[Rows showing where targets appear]

- - - - - - -

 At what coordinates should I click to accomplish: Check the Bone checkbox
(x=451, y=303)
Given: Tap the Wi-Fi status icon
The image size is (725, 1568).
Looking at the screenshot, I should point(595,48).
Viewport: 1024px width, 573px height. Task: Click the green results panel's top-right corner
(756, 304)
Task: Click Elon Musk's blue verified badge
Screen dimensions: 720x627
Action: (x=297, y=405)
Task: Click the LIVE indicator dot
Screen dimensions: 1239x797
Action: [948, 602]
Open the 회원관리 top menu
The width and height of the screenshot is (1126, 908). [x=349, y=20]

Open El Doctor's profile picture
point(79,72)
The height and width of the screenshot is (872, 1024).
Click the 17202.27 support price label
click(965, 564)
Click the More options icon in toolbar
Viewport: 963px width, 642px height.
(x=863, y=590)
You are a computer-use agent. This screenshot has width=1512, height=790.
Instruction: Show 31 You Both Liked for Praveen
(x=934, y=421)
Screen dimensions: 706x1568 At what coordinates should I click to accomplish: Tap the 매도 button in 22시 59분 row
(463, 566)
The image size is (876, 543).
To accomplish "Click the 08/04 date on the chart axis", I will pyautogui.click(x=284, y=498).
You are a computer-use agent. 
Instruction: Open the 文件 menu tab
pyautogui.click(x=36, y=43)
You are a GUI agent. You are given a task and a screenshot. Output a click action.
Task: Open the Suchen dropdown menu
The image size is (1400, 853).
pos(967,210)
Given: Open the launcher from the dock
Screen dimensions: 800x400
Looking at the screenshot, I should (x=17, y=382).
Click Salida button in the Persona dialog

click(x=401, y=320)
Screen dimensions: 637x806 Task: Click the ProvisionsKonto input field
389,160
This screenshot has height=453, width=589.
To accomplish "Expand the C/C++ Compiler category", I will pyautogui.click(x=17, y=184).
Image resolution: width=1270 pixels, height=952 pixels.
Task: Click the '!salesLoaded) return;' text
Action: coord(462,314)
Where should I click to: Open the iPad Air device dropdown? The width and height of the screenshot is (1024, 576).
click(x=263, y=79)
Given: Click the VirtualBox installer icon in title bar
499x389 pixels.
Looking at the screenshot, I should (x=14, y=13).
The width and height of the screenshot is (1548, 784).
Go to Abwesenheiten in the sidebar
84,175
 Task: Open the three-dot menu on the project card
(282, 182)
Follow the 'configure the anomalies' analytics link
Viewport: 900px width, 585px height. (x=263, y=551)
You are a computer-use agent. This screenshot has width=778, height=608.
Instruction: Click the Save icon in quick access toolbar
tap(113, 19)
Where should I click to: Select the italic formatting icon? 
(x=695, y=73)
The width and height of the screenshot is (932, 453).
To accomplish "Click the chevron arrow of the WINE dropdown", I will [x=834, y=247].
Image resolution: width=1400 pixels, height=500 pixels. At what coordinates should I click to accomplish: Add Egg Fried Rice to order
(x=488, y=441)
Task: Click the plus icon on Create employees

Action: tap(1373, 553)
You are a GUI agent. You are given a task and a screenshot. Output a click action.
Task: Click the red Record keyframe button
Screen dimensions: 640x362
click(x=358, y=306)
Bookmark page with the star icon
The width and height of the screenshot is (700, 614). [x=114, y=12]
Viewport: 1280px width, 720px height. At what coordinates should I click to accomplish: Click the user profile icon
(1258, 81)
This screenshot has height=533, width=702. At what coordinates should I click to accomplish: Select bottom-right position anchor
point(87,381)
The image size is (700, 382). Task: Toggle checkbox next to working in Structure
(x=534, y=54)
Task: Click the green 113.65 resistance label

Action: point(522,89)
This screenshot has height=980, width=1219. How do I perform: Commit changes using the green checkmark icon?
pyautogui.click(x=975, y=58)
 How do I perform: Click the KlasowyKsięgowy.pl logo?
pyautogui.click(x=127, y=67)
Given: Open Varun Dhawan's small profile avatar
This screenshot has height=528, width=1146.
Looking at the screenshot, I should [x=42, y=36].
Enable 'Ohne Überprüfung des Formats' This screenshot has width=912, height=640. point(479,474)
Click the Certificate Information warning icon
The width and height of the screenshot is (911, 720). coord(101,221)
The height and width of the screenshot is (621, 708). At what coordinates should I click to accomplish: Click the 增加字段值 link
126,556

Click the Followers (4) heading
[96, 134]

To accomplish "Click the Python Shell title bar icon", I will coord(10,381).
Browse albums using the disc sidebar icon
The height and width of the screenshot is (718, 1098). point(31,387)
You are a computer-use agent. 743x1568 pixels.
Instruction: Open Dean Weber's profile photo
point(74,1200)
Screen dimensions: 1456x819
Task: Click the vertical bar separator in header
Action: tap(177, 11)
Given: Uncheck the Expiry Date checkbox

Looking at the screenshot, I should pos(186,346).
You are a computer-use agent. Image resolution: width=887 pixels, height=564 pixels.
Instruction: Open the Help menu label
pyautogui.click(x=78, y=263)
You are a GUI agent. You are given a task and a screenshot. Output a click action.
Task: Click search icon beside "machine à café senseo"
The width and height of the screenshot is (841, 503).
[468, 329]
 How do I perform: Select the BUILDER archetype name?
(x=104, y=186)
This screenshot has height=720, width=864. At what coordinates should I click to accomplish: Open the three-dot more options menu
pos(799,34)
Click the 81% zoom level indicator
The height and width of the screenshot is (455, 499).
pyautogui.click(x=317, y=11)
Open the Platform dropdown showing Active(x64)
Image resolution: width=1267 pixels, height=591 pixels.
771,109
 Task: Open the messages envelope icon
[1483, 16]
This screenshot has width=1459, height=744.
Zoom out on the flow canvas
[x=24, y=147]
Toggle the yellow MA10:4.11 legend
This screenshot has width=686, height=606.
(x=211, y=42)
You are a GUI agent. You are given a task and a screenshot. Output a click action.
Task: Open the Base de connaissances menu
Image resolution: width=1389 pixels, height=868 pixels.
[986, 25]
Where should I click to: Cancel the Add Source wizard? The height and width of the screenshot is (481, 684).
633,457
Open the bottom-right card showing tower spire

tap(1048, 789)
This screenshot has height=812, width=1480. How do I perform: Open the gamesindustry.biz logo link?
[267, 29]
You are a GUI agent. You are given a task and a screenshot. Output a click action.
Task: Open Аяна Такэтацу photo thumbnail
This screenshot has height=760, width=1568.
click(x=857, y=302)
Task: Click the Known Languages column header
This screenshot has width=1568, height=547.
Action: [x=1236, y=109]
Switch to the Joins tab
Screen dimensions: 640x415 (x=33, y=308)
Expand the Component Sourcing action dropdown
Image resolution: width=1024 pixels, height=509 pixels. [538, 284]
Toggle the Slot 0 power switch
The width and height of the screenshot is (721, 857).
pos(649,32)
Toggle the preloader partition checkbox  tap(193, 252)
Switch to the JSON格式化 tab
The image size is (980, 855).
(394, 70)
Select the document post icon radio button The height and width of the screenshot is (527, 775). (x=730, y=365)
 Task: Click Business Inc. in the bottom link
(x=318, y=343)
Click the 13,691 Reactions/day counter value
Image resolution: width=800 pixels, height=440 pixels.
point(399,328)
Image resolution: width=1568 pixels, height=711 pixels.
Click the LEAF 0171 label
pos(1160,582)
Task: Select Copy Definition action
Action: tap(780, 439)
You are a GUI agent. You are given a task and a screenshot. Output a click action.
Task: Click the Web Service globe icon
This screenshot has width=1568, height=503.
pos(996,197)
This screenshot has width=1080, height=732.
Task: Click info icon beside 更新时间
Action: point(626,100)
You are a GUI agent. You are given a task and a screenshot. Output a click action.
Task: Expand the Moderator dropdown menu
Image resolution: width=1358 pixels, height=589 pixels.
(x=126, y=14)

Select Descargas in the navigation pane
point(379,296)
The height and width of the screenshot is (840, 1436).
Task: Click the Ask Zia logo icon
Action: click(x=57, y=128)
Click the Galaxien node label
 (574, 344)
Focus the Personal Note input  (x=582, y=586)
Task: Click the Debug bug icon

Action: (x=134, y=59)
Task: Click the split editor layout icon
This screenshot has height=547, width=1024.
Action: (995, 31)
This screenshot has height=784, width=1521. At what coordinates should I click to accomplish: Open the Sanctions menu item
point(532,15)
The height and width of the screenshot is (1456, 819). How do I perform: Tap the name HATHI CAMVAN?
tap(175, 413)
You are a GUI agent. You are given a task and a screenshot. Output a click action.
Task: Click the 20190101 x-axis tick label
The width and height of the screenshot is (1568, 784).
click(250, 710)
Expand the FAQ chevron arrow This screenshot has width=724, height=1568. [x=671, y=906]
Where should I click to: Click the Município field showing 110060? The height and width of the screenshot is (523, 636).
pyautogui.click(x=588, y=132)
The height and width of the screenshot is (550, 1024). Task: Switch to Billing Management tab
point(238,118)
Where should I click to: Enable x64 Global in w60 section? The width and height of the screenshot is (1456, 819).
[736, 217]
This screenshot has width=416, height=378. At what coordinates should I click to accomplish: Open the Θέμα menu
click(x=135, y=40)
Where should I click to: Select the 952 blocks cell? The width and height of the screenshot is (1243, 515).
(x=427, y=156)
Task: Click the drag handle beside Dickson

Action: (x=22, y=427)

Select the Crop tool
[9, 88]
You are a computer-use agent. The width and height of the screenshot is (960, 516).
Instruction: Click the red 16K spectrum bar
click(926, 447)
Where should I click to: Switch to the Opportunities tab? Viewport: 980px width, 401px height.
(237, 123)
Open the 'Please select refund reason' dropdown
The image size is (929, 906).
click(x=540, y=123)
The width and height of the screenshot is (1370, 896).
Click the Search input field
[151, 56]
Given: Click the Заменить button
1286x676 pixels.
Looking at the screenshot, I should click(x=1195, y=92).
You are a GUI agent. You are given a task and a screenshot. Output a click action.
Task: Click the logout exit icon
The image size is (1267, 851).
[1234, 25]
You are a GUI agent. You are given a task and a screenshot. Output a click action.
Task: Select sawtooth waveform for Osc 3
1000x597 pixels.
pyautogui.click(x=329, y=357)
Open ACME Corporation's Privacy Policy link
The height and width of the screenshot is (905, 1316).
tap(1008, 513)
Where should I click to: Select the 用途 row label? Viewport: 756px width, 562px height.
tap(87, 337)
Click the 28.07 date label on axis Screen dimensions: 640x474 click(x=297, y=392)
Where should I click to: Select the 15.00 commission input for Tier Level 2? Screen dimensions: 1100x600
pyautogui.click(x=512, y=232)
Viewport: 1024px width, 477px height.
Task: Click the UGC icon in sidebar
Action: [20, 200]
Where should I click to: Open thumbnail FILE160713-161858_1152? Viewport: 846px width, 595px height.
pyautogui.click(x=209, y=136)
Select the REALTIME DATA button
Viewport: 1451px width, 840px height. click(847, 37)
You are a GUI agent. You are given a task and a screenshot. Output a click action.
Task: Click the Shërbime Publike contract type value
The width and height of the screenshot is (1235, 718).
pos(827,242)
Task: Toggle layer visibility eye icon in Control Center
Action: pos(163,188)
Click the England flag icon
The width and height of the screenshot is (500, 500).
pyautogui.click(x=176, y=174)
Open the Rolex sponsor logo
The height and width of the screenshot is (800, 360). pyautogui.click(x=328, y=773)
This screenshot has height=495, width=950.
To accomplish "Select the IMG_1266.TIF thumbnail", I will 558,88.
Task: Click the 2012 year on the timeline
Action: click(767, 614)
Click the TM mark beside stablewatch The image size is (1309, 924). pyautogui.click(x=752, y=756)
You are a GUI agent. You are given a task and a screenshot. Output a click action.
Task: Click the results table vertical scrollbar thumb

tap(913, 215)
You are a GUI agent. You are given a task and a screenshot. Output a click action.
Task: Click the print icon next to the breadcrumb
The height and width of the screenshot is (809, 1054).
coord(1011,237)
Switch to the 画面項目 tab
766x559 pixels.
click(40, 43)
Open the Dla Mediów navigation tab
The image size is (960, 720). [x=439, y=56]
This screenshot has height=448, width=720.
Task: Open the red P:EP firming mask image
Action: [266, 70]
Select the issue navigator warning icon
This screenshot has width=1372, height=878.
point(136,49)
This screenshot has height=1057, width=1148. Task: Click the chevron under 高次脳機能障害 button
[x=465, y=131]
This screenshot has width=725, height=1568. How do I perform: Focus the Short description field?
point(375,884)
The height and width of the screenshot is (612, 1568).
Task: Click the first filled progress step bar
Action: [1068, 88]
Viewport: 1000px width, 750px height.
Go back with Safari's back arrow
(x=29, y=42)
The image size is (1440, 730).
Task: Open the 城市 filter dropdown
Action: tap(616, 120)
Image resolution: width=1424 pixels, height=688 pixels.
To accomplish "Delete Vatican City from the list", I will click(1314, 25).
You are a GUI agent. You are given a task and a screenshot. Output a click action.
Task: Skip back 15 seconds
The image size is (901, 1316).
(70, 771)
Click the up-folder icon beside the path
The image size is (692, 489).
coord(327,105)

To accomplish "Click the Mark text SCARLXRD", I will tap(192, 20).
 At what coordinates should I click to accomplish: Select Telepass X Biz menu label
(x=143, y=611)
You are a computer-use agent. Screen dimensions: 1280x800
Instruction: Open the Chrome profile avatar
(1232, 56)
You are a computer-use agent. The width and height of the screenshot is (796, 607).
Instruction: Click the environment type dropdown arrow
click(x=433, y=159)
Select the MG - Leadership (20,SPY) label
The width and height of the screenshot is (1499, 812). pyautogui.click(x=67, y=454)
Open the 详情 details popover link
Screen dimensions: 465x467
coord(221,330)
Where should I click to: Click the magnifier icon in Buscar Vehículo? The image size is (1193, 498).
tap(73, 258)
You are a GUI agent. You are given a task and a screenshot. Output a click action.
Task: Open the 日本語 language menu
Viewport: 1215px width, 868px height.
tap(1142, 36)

- - - - - - -

Exercise requirements:
Rewrite the entries from the line with "is (796, 607)." up to and including the line with "The width and height of the screenshot is (1499, 812).", putting "expand arrow" in place of "dropdown arrow" and keeping everything else the same.

Problem solution:
You are a computer-use agent. The width and height of the screenshot is (796, 607).
Instruction: Click the environment type expand arrow
click(x=433, y=159)
Select the MG - Leadership (20,SPY) label
The width and height of the screenshot is (1499, 812). pyautogui.click(x=67, y=454)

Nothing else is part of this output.